Clock Gating Cells are indispensable components to save dynamic power. However, the backend design engineers must be prudent while placing them. In this post, I'll talk about the trade-off between timing and power that underlies the placement of clock gating cells.
Consider that your SoC has two IPs, and a single clock source. These two IPs are synchronous, and might work independently (i.e. without any interaction with the other IP) in some use-case of the chip. This entails the need of two clock gating cells. Now the question arises: where to place these clock gating cells.

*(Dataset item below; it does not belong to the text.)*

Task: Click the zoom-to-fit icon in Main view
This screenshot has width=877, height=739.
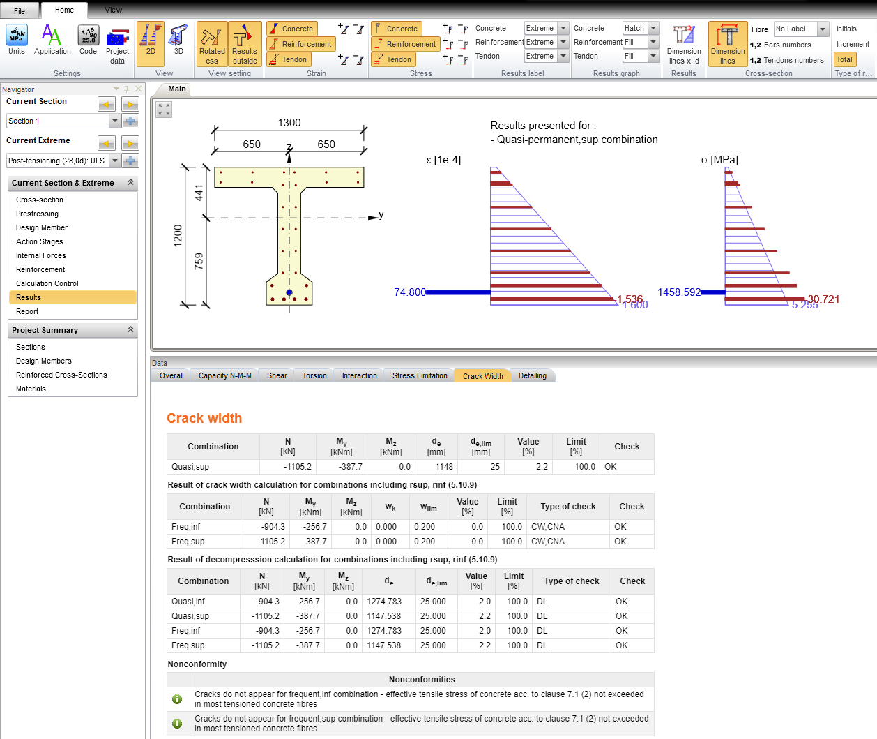Action: tap(164, 110)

- Near the sink, i.e. the clock source, or
- Near the source, i.e. the respective IPs
Let's take up pros and cons of the two placement scenarios.
- Clock Gating Cells placed near the source: As shown in the figure, placing the clock gating cells near the clock source, can the increase the uncommon clock path (shown in yellow).
Recall from the post: Common Path Pessimism that while doing timing analysis, the effect of OCV derates come into picture for the uncommon clock path because the clock tree buffers in the uncommon path can behave differently and hence an STA engineer needs to take into account that extra uncertainty or pessimism while doing timing analysis. Such a scenario is therefore hostile to the timing engineers. However, from power perspective this scheme is quite favorable. Since as soon as the clock gate is turned "Off", all the clock buffers in the fanout of that clock gate are also "off" or in other words, they do not toggle and hence do not dissipate dynamic power. Like any engineering problem, there exists a trade-off between two conflicting factors, and designers often need to prioritize.
2. Clock Gating Cells placed near the sink: While this scenario, with greater common path as compared to the first scenario and hence making the timing easier to met, is not friendly from the power perspective.
All the clock tree buffers in the common clock path (shown tin red) lie before the clock gate and hence would always be "on" and keep on toggling at the clock frequency, thereby dissipating dynamic power.
The pertinence of a solution is dictated on many factors. Permissible clock latencies, power dissipation specifications, timing closure challenges and also the use-case.
Let's say we had a requirement that IP 2 will function if and only if IP 1 is on. In this case we could have placed the clock gates in series like this:
By having the two clock gates in series, we would save the dynamic power of all the clock tree buffers in the fanout of first clock gate. Moreover, the uncommon path is significantly less as compared to the scenario 1.
Again note that this solution would not work if we had the use-case where IP 1 could be "off", while IP 2 still "on".